DUTIL Émile, Nicolas

Né le 26 janvier 1831 à Dunkerque (Nord) ; demeurant à Paris 12, rue des Panoyaux (XXe arr.) ; tourneur en nacre ; communard, déporté en Nouvelle-Calédonie.

Marié, père de trois enfants, il avait abandonné sa femme en 1862 et vivait avec une concubine dont il avait un enfant ; il avait été condamné, en 1851, à 60 f d’amende pour coups et blessures, puis mis en faillite ; en 1862, condamné à quatre ans pour attentat à la pudeur ; en 1870, à deux mois de prison pour rébellion.
Dans les premiers mois du Siège, il fut sergent-major au 80e bataillon de la Garde nationale ; fin décembre 1870, il démissionna, passa simple garde et fut élu délégué de sa compagnie au Comité central. Arrêté le 22 juin 1871, il fut incarcéré à Rochefort.
Le 13e conseil de guerre le condamna, le 23 février 1873, à la déportation dans une enceinte fortifiée. Il arriva à Nouméa le 28 septembre 1873. Sa peine fut commuée, le 29 mai 1875, en déportation simple, et, le 27 novembre 1879, en cinq ans de bannissement.

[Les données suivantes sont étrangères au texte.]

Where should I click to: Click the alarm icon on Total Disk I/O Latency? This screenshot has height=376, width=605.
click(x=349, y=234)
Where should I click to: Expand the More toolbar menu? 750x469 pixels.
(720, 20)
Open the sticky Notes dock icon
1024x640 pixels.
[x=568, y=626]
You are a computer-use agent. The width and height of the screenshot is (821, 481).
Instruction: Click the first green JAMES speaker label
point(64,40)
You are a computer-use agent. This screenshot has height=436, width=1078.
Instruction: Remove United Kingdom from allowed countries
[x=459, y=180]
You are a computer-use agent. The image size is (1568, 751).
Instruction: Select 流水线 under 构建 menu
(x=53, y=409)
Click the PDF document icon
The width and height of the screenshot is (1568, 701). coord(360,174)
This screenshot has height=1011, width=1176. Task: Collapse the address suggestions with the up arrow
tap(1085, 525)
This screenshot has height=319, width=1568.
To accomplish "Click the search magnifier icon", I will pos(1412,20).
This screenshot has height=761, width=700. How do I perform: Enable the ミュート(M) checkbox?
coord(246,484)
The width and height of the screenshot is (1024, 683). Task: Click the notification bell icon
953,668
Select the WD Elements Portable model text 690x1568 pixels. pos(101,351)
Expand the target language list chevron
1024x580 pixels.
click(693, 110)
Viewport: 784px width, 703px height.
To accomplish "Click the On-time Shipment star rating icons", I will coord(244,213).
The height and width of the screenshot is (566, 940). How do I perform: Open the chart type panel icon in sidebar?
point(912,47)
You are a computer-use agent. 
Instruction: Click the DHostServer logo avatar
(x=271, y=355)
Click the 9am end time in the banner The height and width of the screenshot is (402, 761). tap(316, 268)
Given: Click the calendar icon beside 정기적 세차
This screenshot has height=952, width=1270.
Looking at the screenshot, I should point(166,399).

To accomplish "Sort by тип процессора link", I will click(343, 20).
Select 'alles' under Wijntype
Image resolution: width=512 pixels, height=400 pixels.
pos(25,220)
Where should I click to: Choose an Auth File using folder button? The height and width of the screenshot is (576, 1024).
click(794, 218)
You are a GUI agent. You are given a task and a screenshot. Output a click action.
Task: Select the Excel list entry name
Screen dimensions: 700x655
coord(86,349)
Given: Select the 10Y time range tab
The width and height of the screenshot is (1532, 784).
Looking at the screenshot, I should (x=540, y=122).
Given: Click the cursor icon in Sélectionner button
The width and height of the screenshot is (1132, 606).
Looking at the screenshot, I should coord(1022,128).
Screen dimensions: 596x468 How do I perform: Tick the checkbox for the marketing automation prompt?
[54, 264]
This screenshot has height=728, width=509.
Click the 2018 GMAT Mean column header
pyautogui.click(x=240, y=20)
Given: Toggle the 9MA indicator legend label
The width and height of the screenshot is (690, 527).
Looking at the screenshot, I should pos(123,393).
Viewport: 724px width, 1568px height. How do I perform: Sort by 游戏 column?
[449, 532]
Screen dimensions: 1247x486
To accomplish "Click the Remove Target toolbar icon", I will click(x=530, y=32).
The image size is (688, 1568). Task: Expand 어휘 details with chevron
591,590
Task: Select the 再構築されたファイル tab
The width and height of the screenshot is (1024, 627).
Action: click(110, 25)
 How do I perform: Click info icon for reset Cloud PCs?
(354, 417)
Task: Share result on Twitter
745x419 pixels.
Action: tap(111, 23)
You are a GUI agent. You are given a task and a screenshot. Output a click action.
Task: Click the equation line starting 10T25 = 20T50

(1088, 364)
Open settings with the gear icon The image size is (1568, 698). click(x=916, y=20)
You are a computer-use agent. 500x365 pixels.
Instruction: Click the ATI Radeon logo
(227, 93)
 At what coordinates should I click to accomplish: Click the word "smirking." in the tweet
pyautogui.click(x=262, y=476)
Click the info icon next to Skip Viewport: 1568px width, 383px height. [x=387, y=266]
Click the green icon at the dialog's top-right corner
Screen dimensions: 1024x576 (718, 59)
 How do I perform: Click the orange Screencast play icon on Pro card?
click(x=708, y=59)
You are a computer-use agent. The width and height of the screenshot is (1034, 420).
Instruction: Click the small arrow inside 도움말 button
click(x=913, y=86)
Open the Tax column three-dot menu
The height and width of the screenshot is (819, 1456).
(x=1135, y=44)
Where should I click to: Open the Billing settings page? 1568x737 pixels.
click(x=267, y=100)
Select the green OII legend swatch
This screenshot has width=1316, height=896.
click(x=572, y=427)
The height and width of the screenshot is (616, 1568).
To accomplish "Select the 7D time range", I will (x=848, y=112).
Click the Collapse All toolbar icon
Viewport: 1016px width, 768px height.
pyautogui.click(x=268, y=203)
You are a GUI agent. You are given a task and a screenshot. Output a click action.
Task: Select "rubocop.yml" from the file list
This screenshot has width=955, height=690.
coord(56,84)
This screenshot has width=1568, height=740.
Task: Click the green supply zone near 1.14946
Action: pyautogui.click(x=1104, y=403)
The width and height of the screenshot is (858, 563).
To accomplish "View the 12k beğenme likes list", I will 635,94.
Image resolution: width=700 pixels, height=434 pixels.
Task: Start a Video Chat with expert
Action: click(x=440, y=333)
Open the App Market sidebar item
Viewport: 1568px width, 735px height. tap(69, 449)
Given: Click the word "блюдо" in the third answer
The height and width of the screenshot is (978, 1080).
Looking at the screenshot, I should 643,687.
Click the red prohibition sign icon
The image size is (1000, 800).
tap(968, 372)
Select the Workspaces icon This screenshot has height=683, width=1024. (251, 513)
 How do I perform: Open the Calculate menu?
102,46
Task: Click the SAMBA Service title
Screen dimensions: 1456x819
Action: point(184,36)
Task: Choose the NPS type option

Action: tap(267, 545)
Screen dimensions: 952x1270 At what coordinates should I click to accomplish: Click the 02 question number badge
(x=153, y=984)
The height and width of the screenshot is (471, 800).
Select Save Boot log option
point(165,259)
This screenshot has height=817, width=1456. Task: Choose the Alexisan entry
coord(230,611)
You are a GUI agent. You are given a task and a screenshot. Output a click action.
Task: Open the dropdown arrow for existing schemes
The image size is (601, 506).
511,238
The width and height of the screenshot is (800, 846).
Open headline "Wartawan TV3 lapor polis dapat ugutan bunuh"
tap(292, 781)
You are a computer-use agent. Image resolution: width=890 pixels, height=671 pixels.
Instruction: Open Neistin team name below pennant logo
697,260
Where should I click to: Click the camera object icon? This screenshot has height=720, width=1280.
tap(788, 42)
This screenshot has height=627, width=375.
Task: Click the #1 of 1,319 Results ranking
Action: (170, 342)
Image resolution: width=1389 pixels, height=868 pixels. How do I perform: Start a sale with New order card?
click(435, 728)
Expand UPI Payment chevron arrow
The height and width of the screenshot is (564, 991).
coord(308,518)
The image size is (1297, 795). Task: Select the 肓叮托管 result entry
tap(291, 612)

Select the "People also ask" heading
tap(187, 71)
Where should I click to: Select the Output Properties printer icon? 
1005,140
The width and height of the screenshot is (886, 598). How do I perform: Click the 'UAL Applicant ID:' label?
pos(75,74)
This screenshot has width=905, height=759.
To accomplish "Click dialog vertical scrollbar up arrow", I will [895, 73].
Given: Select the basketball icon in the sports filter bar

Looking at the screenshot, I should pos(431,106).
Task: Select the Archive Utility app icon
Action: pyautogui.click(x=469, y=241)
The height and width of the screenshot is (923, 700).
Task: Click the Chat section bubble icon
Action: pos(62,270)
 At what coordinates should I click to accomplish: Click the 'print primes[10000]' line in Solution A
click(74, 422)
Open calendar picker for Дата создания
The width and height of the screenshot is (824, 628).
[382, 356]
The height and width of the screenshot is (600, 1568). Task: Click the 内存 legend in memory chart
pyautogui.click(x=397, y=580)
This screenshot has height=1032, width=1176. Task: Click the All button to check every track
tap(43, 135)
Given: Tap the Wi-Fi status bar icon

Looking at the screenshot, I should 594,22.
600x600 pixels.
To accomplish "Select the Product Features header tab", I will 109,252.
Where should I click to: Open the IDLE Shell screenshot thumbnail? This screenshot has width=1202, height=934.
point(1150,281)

Il fut amnistié en 1880.
Y a-t-il identité avec le garde national Dutil ?

Pour citer cet article :
https://maitron.fr/spip.php?article58528, notice DUTIL Émile, Nicolas, version mise en ligne le 26 juillet 2009, dernière modification le 14 mai 2019.

SOURCES : Arch. Nat., BB 24/778. — Arch. PPo., listes d’amnistiés. — Louis Bretonnière, Roger Pérennès, L’Internement des prévenus de la Commune à Rochefort, Nantes, 1995. — Notes de M. Cordillot. — Note de Louis Bretonnière.